Hi everyone. I know this thread was from last year but if by some miracle someone is reading this and know of any apartments in tampa that are pit friendly plz plz can u post them?! My family and I are relocating to tampa, fl and not having our boy cuz he's a pit is not an option. He's our family and we love him, we've had him since he was a neglected lil pup and now he's 3 and a half healthy, growing so handsomely and refuse to abandon him because we're moving. Its really heart breaking how our pits, our family members; get these horrible reps to where now it seems almost impossible to find anywhere to move into because of the breed restrictions. I've spent weeks searching for apartments or houses for rent in tampa at they all have breed restrictions. Plz if there is anyone with any suggestions or info it would be sooo greatly appreciated. Thanks


----------



## Gonz2288 (Feb 16, 2013)

Where I am in FL a 3/2 on a decent yard in okay condition in a nice neighborhood will run you 250k+


----------



## tish870 (Jul 20, 2013)

Thanks so much Gonz2288 for your response I really appreciate it. I forgot to mention that we're looking to rent a place for now and then maybe later down the road buy a house. It seems like every where I look in tampa, fl which is where we have to move to just will not accept pitbulls even the one's that are affiliated with the humane society. We're suppose to be moving by August-September and I know there has to be somewhere out there... I just have to believe!!! If there are any apartments in Tampa, fl or any places for rent that accepts pits that anyone knows about plz let me know I would sooo appreciate it. Thanks again Gonz2288 your pit in the picture is absolutely gorgeous take care.


----------



## Gonz2288 (Feb 16, 2013)

I know someone living in tampa, I'll ask her if she knows of any place.


----------



## RedNoseAPBT (Mar 3, 2012)

Fort Walton is a pretty good place, I'd look into it.


----------



## EckoMac (Aug 25, 2010)

tampa-mls.com
Brandon and Riverview may be easier to find something without breed restrictions. Best bet is always to rent from a person as opposed to an apartment complex. My friends rent a town house in Riverview and the owner has no breed restrictions.


----------



## tish870 (Jul 20, 2013)

*sorry 4 he delayed response*

thanks everyone i'm so sorry 4 the delayed response but haven't been on in a few days cuz hubby had an accident at work but thank God he is alright. Thanks so much for these suggestions everyone i'm going to look into all of them. I'm gonna check out the fort Walton as u suggested rednose APBT, and EckoMac would u happen to know the name of the Riverview townhouses so I can look into those as well? Gonz2288 thanks for looking into it I appreciate ur help. I appreciate all of the suggestions that were made going right now to look into them thanks everyone!!!


----------



## tish870 (Jul 20, 2013)

btw EckoMac your pit looks amazing beautiful coat and tiptop shape excellent job ur doing. The quote u wrote at the end, I loved it it's so true, and an awesome word!!!


----------



## Mrs.cookie (Apr 12, 2016)

I know that is thread is old but are these places that still welcome pit bulls? Like fort myers? And also port Charlotte?


----------



## EckoMac (Aug 25, 2010)

Mrs.cookie said:


> I know that is thread is old but are these places that still welcome pit bulls? Like fort myers? And also port Charlotte?

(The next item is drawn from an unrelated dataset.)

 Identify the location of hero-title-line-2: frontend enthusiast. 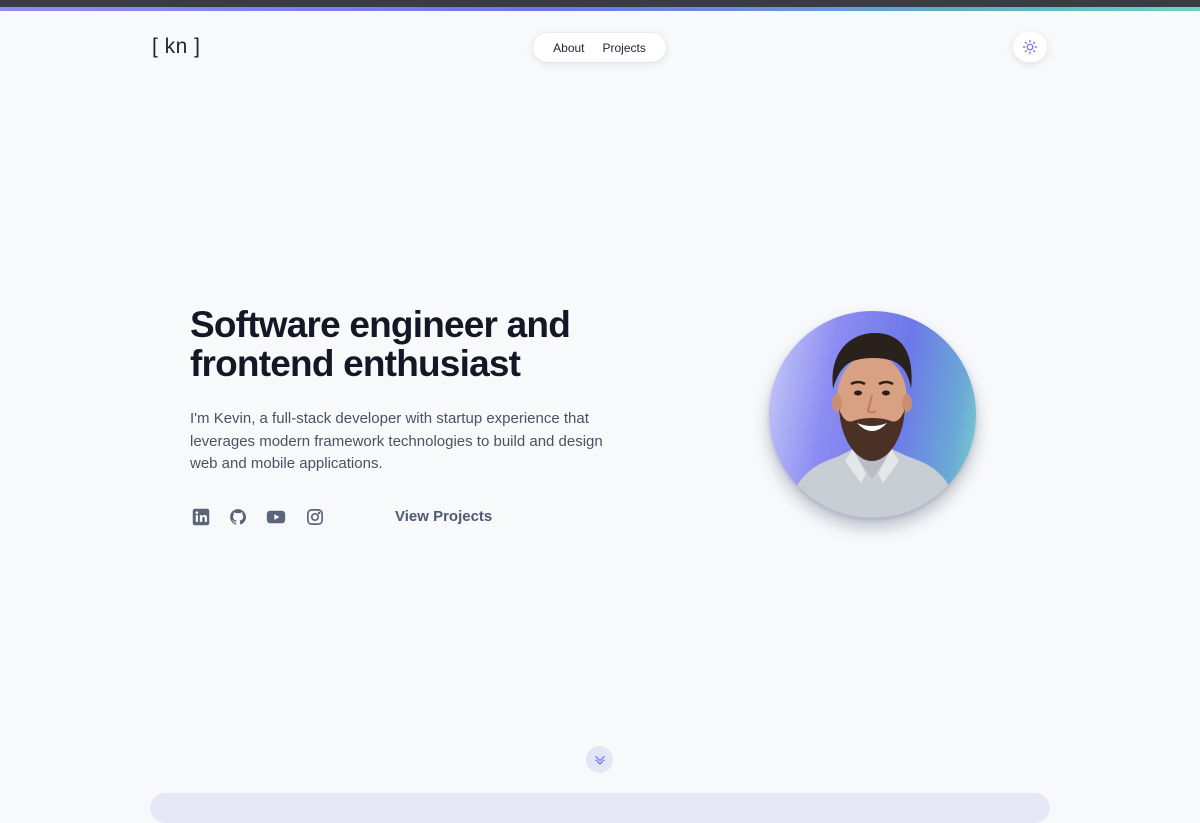
(356, 364).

It is old. But the advice still stands. Pretty Much Miami area is off limits. Your best bet will always be to look for privately owned homes to rent. Seek out a realtor in the area and see what they can find for you. Apartment complexes and condos are almost always a no go. Townhomes, cottages, duplexes, and single family homes have a better chance of being medium dog friendly.


----------



## RLP0121 (Oct 19, 2017)

*Can you have a Pitbull in Tampa?*

Hello pitbull lovers, I know this is a old post, but I need some answers!! 
My fiance and I are considering moving to Tampa, Fl next year. And I need to know the laws on pitbulls. I have a 2 year old pit named Caesar, he's my son.. I refuse to move if the area is not welcoming to my son. Can someone please let me know what the laws are in regards to pitbull owners, if Tampa is Pitbull friendly?


----------



## ames (Jun 6, 2010)

RLP0121 said:


> Hello pitbull lovers, I know this is a old post, but I need some answers!!
> My fiance and I are considering moving to Tampa, Fl next year. And I need to know the laws on pitbulls. I have a 2 year old pit named Caesar, he's my son.. I refuse to move if the area is not welcoming to my son. Can someone please let me know what the laws are in regards to pitbull owners, if Tampa is Pitbull friendly?

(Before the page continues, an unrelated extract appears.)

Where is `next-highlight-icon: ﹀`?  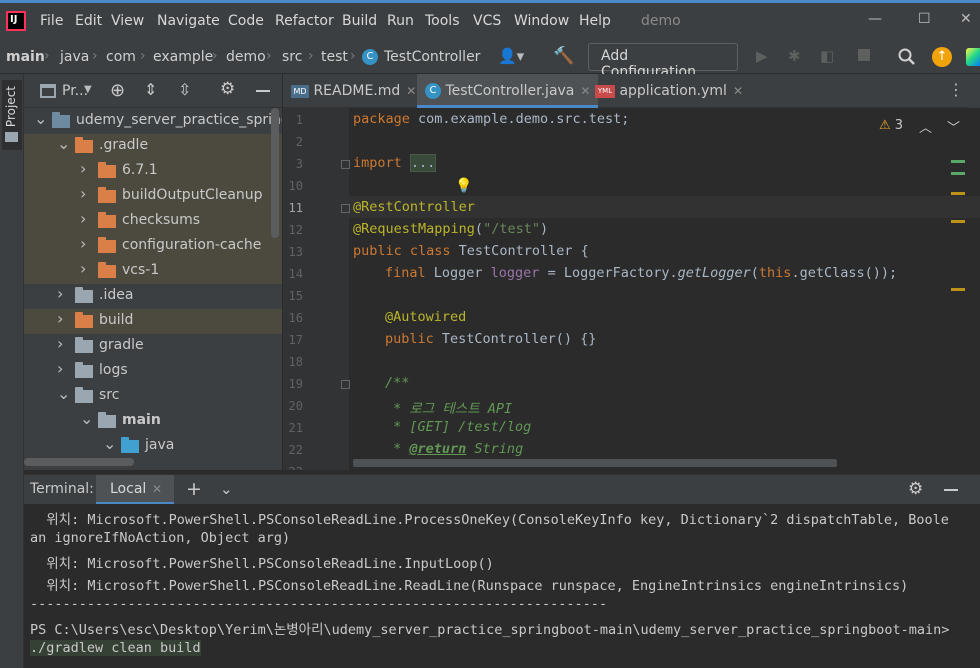
next-highlight-icon: ﹀ is located at coordinates (954, 126).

Hello, Tampa, is in Hillsborough County, Florida and does not have any legislation restricting or banning pit bull type dogs.

Counties that do have BDL are:
*Miami-Dade* bans Pit Bull type dogs	
*Sunrise* have Restrictions on Pit Bull type dogs 
*Tamarac* have Restrictions on Pit Bull type dogs


----------



## EckoMac (Aug 25, 2010)

RLP0121 said:


> Hello pitbull lovers, I know this is a old post, but I need some answers!!
> My fiance and I are considering moving to Tampa, Fl next year. And I need to know the laws on pitbulls. I have a 2 year old pit named Caesar, he's my son.. I refuse to move if the area is not welcoming to my son. Can someone please let me know what the laws are in regards to pitbull owners, if Tampa is Pitbull friendly?


Previous info still stands. Miami-Dade is the worst. Tampa is actually a very dog friendly city. Finding rentals is still challenging, but that's anywhere and not just FL. Businesses and restaurants in Tampa do not discriminate against breeds so your pup should enjoy your time there.


----------